Edelstahl hat eine Dichte von rund 7.900 kg/m³. Keramikfliesen liegen bei 1.800-2.200 kg/m³. Polstermöbel kommen auf 80-120 kg/m³, Polyurethanschaum auf lediglich 20-40 kg/m³. Das Muster ist eindeutig: schwere Güter zahlen nach Gewicht, sperrige nach Volumen.
Praxisbeispiele
| Ware | Tatsächl. Gewicht | Volumen | Volumengewicht (Str.) | Abrechnungsbasis |
|---|---|---|---|---|
| Polsterschaum (1 EUR-Palette, 150 cm hoch) | 40 kg | 0,144 m³ | 144 kg | Volumen (144 kg) |
| Flachmöbel (1 EUR-Palette, 180 cm hoch) | 120 kg | 0,173 m³ | 173 kg | Volumen (173 kg) |
| Keramikfliesen (1 EUR-Palette, 100 cm hoch) | 800 kg | 0,096 m³ | 96 kg | Gewicht (800 kg) |
| Stahlbleche (1 EUR-Palette, 60 cm hoch) | 1.200 kg | 0,058 m³ | 58 kg | Gewicht (1.200 kg) |
| Haushaltsgeräte (1 EUR-Palette, 160 cm hoch) | 280 kg | 0,154 m³ | 154 kg | Gewicht (280 kg) |
FTL vs Sammelgut: Was gilt wo?
Im FTL (Full Truck Load) wird die gesamte Fahrt als Einheit bepreist. Sie mieten das Fahrzeug von A nach B, unabhängig davon, was geladen ist, begrenzt durch die zulässige Nutzlast (in der Regel 24.000 kg bei einem Standardauflieger) und die verfügbaren Lademeter. Das Volumengewicht spielt bei FTL kaum eine Rolle.
Im Stückgut- und Sammelgutverkehr wird jede Palette oder Sendung einzeln kalkuliert, und der Spediteur verwaltet eine Mischung von Gütern verschiedener Auftraggeber.

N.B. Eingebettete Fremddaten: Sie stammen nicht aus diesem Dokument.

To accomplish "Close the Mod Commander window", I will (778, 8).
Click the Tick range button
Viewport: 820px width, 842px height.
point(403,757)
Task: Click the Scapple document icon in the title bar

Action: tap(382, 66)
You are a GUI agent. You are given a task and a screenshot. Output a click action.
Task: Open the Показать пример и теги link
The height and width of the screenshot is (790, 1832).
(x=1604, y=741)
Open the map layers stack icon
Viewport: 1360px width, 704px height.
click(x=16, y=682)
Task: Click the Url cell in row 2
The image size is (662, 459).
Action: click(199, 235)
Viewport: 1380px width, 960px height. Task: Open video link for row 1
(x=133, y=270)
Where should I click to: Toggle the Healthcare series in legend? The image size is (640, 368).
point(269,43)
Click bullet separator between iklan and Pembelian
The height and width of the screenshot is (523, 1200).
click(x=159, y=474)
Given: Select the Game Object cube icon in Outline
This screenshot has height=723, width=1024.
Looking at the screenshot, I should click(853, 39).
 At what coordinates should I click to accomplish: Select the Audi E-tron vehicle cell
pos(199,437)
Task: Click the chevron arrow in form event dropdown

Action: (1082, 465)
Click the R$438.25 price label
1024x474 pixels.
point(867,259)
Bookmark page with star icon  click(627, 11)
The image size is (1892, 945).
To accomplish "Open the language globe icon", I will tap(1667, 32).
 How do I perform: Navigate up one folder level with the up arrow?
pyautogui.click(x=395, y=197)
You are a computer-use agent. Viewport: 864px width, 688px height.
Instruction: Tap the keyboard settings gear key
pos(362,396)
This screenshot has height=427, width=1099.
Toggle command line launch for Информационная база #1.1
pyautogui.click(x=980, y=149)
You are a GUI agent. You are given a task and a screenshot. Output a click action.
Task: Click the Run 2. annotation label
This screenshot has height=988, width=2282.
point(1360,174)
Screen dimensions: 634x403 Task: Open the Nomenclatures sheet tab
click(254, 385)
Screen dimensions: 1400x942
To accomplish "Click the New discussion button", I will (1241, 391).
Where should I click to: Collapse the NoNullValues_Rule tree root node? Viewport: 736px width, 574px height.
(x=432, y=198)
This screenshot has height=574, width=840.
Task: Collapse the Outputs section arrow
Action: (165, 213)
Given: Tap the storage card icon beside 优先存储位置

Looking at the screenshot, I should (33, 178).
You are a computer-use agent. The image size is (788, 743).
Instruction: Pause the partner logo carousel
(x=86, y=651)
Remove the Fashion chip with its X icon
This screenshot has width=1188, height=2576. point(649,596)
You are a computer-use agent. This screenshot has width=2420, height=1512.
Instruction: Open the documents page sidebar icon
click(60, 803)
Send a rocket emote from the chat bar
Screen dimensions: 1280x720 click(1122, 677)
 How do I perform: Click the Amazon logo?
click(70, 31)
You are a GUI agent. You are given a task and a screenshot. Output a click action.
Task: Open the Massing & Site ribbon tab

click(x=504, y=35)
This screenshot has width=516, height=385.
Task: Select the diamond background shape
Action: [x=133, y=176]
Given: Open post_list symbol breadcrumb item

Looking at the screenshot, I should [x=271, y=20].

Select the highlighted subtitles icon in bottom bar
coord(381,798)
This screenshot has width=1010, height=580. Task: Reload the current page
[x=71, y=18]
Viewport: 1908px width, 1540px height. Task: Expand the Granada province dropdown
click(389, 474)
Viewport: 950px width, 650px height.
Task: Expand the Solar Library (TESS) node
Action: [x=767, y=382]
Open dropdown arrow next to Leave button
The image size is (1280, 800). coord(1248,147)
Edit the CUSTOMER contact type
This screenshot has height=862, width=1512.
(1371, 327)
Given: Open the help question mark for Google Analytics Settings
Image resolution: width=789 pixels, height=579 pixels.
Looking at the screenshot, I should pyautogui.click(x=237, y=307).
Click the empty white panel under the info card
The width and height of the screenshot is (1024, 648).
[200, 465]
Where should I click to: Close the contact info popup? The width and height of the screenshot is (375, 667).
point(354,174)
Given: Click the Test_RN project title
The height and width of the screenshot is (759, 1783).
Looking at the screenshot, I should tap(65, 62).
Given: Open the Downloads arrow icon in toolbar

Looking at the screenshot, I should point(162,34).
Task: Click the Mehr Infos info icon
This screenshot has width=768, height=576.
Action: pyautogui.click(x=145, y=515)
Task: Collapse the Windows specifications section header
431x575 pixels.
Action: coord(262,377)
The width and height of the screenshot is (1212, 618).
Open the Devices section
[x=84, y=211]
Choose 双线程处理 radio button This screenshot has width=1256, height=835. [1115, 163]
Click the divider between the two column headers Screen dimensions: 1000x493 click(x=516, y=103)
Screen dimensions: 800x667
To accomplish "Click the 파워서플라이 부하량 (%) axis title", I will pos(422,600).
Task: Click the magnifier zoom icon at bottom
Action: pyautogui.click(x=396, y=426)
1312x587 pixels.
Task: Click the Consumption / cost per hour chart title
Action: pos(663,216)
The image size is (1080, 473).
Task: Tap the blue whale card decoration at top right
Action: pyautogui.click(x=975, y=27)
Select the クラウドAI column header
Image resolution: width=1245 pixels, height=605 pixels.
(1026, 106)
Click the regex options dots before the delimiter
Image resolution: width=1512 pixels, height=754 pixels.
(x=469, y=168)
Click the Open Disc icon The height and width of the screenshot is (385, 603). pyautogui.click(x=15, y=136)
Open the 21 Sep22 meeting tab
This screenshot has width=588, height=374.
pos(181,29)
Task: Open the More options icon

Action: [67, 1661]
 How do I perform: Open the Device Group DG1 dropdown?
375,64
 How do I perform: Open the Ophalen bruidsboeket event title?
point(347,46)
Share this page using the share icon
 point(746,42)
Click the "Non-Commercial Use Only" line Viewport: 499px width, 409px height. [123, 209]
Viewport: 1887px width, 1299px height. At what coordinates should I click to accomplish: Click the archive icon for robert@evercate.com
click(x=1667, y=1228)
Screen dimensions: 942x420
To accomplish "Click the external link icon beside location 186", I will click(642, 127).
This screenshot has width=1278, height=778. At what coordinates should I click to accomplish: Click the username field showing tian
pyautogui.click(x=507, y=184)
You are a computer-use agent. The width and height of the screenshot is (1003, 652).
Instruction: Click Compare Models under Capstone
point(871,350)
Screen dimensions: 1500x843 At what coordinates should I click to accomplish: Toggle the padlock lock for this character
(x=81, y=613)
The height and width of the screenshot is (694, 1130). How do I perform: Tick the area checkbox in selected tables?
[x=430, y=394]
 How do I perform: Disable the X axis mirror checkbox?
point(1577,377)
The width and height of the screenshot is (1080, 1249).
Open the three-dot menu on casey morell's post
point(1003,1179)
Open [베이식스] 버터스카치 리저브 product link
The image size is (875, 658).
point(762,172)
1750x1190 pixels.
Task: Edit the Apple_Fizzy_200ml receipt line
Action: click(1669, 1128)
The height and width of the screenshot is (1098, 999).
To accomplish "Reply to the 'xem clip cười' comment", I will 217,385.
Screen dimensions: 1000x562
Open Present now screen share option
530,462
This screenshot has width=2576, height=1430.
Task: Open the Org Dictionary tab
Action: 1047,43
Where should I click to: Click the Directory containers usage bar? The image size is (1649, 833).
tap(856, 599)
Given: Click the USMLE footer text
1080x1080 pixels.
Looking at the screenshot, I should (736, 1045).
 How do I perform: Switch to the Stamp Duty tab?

Hier wird das Frachtgewichtprinzip konsequent angewendet, um einen fairen Erlös sicherzustellen, unabhängig davon, ob die Ladung schwer oder sperrig ist.
Was das für Sie als Verlader bedeutet
Wer das Frachtgewichtprinzip versteht, vermeidet unangenehme Nachberechnungen auf der Rechnung. Wenn Sie dem Spediteur bei einer sperrigen Sendung nur das tatsächliche Gewicht nennen, rechnen Sie mit einer Korrektur. Berechnen Sie vor der Buchung immer das Volumengewicht und prüfen Sie, welcher Wert höher ist.
Empfehlung für Stückgut- und Sammelgutsendungen: Geben Sie immer drei Angaben an: tatsächliches Gewicht, Abmessungen (L x B x H) und Anzahl der Paletten oder Kolli. Das eliminiert Missverständnisse und beschleunigt die Angebotseinholung.